### Отрывок текста
#####
Я только сейчас обратила внимание на их шапки, на которых вместо кокарды были крестики. Да и сами они все какие-то бородатые и совсем не молодые!

– Почему у вас на шапках крестики?

– Мы второочередники! Здесь фронт спокойный, как раз для таких, как мы – стариков. А вы, сестрица, из каких краев будете? – спросил солдат.

– Я здешняя, кавказская, из Баку.

Вышла мадам Штровман в моей белой косынке.

– Можно мне стать впереди вас, солдаты?

Все сразу обернулись.

– Впереди стоять нельзя! Но тут стойте, нам не помешаете! Места хватит, только долго не простоите на таком морозе! Еще рано! Поди, в церкви сейчас!

Я пошла в комнату, чтобы согреться, замерзла стоять, но в комнате еще тоскливее стало…

– Барыня! Едет, едет! – кричит Гайдамакин.

Я выбежала на улицу и сразу точно горячей волной обдало меня!

– Ура! Ура! Ура-а-а! – неслось снизу улицы. Солдат узнать нельзя было: лица строго-суровые. Стоят как по ниточке: по два в ряд, держа ружья перед собой. Офицеры чуть впереди солдат, вытянув шеи туда, откуда несется все громче и громче «Ура-а-а!» Вдруг снизу точно волна поднимается: ширится в громком «ура!..» И дошла до нас. Я хотела тоже кричать «ура», раскрыла рот, но спазм сжал мне горло, и вместо «ура» вырвались рыдания.
#####
### Задание 1
Что, согласно отрывку, было на шапках солдат вместо кокарды?
### Задание 2
Кратко перескажите абзац отрывка, который начинается со слов «– Ура! Ура! Ура-а-а!», сохранив главные факты.
### Задание 3
Перепишите часть отрывка без изменений: начните с места, где есть слова «Все сразу обернулись.», и остановитесь после слов «волной обдало меня!».
Опирайтесь только на этот отрывок.
#####
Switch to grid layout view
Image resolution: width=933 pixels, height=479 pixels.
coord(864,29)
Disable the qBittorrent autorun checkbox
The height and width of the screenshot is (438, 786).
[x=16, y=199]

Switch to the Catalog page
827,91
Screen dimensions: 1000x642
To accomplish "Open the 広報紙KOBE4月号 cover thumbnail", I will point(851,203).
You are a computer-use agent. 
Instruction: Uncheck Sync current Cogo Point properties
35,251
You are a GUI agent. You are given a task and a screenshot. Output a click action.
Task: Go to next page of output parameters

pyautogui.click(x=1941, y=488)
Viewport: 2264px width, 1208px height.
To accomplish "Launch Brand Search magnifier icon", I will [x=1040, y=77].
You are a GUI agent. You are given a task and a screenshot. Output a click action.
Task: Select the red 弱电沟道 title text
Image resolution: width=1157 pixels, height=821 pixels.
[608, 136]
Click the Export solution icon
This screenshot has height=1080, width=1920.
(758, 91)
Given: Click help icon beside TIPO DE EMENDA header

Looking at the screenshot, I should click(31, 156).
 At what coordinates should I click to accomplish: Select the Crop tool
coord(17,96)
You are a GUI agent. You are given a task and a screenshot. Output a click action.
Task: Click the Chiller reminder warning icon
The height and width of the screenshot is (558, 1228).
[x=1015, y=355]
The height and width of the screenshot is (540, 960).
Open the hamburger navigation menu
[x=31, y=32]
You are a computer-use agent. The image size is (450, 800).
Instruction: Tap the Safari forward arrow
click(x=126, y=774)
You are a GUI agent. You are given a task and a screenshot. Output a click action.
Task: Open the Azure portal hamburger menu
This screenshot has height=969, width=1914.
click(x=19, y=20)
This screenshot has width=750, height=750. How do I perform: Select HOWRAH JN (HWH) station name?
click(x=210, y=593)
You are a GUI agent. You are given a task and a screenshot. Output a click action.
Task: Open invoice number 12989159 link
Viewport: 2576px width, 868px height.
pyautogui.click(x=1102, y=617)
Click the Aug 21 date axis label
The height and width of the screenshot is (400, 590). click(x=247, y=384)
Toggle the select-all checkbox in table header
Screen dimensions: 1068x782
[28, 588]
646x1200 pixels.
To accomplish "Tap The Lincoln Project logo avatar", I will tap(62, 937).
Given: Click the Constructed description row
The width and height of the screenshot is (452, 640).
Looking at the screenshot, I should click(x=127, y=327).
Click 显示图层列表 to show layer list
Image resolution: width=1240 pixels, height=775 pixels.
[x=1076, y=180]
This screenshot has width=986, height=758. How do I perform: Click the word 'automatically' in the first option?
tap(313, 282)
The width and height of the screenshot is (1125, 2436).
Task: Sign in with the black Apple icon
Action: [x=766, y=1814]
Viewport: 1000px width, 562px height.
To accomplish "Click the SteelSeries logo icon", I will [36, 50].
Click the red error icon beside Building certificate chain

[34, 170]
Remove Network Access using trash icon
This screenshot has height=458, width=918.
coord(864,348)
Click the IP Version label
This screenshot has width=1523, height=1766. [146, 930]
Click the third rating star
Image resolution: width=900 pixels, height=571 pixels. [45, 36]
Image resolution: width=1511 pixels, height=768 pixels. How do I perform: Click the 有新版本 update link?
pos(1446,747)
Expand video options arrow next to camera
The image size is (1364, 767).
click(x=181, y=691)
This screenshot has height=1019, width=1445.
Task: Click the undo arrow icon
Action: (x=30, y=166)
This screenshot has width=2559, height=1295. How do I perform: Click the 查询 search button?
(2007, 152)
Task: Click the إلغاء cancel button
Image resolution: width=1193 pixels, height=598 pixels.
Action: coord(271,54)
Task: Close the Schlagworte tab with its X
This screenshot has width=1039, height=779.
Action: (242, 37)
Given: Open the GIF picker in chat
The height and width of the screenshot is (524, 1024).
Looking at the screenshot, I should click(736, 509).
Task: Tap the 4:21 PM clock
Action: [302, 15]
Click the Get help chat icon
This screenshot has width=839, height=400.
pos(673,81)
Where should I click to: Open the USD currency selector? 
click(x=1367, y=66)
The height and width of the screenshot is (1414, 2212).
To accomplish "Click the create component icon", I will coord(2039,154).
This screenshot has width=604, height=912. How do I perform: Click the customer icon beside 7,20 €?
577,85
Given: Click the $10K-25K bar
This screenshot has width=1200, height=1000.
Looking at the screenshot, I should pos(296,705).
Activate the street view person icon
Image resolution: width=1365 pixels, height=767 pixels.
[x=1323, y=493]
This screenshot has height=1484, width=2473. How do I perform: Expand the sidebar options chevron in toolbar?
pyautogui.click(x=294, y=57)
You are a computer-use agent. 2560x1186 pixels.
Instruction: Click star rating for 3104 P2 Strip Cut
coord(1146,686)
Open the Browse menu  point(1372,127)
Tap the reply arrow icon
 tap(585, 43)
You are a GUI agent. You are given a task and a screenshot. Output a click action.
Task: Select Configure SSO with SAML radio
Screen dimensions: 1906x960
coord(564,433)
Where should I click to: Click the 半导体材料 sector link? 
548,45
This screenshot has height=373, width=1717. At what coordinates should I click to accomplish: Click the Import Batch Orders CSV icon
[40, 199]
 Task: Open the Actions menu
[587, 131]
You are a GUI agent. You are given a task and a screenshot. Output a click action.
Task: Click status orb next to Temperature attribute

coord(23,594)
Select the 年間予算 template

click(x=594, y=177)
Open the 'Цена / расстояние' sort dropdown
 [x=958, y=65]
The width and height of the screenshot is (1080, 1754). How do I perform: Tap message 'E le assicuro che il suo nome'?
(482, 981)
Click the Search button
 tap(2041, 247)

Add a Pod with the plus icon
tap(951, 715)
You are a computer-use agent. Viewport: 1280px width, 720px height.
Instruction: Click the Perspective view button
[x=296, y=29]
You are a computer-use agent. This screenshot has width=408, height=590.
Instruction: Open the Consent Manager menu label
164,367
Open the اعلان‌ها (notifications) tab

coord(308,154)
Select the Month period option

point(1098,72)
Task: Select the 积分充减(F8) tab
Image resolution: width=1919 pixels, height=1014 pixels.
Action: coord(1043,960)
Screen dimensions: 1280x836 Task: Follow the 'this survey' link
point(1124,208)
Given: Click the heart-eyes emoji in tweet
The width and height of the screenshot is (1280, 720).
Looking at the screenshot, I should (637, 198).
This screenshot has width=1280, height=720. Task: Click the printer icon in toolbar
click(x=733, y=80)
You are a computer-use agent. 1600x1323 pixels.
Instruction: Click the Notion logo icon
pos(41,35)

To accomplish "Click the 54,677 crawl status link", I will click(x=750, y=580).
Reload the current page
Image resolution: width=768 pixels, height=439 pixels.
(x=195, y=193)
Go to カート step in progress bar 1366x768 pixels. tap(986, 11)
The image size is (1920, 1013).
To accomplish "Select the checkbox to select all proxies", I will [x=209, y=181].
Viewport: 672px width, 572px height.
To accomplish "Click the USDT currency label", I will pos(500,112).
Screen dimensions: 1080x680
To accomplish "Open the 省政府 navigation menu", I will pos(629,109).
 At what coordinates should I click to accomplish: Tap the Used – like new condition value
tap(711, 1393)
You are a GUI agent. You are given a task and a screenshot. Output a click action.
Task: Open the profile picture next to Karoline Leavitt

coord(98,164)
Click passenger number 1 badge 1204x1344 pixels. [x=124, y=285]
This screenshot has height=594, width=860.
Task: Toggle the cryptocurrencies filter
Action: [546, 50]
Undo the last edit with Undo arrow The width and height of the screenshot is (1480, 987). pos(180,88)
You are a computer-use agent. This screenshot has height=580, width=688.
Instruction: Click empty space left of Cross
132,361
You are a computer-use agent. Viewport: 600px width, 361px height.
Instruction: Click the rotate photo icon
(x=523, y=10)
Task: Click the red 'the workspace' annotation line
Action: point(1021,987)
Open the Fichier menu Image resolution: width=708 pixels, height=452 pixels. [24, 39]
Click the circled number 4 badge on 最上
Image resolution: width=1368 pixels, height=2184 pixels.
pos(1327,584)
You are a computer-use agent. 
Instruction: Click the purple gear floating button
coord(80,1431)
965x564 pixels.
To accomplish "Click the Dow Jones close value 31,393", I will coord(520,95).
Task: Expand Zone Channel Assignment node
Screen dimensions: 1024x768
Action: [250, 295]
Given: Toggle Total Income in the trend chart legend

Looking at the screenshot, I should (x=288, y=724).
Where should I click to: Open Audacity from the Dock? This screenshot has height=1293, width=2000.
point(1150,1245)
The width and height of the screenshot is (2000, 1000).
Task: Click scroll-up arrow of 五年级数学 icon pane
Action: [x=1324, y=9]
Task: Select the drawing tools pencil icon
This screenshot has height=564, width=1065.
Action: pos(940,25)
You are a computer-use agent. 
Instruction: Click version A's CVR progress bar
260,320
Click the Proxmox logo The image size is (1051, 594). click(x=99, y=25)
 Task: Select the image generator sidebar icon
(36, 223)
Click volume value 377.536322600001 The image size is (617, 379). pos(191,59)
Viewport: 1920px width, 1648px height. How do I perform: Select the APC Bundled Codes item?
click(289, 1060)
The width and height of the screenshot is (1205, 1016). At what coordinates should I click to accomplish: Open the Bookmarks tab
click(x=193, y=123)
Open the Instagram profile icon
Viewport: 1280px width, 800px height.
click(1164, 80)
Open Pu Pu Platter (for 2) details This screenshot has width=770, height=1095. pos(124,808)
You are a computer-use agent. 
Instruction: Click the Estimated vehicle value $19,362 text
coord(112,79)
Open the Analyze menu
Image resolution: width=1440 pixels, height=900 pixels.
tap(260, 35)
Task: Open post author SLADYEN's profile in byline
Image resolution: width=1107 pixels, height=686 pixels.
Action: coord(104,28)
#####
### Результат 1
Крестики.

### Результат 2
Снизу улицы неслось «ура». Солдаты с суровыми лицами стояли ровно, по двое в ряд, держа ружья перед собой. Офицеры стояли чуть впереди и тянули шеи туда, откуда всё громче доносился крик. Волна «ура» поднялась снизу и докатилась до того места, где стояла рассказчица. Она тоже хотела крикнуть «ура», но спазм сжал ей горло, и вместо крика вырвались рыдания.

### Результат 3
Все сразу обернулись.

– Впереди стоять нельзя! Но тут стойте, нам не помешаете! Места хватит, только долго не простоите на таком морозе! Еще рано! Поди, в церкви сейчас!

Я пошла в комнату, чтобы согреться, замерзла стоять, но в комнате еще тоскливее стало…

– Барыня! Едет, едет! – кричит Гайдамакин.

Я выбежала на улицу и сразу точно горячей волной обдало меня!